4.4 Cost structure of each value chain step – Module

A solar module in crystalline technology is composed of various different components, such as a front cover, the encapsulation material, the solar cells that are connected with ribbons and tabs, a back side cover, the junction box and in many cases a frame. Figure 9 illustrates the structure of a finished standard PV module.

Figure 9: Structure of a standard PV module29

As already outlined before, the module manufacturing represents the production part with highest cost share (see Figure 4, Section 4). Aluminum module frame, EVA encapsulant, solar glass, junction box and PV ribbon belong to the cost sensitive materials. Mehta analyzed in his work the cost shares of the mentioned materials and the share estimations until 201430. According to the analysis, metal pastes have the highest cost share (used for cell production only) among the other materials, followed by the solar glass, module frame, encapsulates, gases & chemicals and the back sheet. The analysis also found that the prices tend to go down in the future.

Detailed below are the low and high prices for the already mentioned key cost drivers of the module production sequence, aluminum frame, glass, junction box, backsheet and EVA foil31. Especially for the solar glass large differences in prices might exist on the market depending on local availability of solar glass (typically AR coated glass), this would be another reason to consider a potential in-house glass production.

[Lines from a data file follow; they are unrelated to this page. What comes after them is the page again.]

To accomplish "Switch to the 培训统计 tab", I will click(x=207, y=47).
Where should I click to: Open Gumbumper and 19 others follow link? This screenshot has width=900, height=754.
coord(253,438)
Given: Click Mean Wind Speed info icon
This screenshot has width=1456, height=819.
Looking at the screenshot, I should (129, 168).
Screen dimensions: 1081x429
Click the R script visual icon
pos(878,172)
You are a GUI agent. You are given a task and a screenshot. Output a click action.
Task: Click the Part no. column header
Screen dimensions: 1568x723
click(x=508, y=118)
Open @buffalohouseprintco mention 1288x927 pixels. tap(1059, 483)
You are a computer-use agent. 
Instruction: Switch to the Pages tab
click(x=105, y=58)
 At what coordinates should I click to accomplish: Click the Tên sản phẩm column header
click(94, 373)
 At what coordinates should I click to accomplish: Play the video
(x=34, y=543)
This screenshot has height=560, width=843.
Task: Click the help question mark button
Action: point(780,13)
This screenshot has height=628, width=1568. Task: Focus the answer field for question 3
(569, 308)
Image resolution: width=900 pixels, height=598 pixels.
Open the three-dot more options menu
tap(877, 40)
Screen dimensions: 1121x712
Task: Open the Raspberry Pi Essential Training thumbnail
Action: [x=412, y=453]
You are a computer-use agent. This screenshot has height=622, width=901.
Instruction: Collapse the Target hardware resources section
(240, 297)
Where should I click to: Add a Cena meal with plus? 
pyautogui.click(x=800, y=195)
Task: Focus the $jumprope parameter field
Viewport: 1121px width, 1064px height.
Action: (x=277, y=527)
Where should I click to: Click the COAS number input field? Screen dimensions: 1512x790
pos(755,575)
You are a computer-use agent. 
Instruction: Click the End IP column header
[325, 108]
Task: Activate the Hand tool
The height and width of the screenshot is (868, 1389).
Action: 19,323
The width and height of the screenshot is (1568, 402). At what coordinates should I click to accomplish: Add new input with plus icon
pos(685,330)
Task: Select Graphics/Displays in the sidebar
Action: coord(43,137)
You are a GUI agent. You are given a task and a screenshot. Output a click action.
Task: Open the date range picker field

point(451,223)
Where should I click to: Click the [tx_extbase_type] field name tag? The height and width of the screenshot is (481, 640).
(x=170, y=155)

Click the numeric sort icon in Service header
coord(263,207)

Key cost driver32 low case high case unit Glass 317 477 INR/m2 EVA foil 200 261 INR/m2 Backsheet 272 435 INR/m2 Aluminium frame 520 780 INR/unit Junction box 300 520 INR/unit

Capex 100MWp 70 – 100 INR Crore Capex 1GWp 450 – 580 INR Crore

29 Preu, R., 2012. Solar Energy Part II: Production Technology. REM - PV Elective 1, 2012, University of Freiburg 30 Mehta, S., 2011, PV Bill of Materials Outlook: 2010-2015. GTM Research 31 CSTEP (Oct 2015), “Addressing the Challenges of RE Manufacturing in India : Horizon 2032” (pg 34) 32 Price calculation adapted from CSTEP study. Module power assumed as 260Wp (standard) for calculating price. Size for glass, EVA and backsheet assumed to be 1.636m2 (standard).

23

Figure 10: Net Module production costs (without cell) per Watt peak for all cases

As stated, the resultant cost breakdown in Figure 10 for the net module production costs shows that the largest costs are held by the process consumables. The range varies from 12.48 to 17.46 INR/Wp and from 11.8 to 16.57 INR/Wp for the different 100MWp and 1GWp cases respectively.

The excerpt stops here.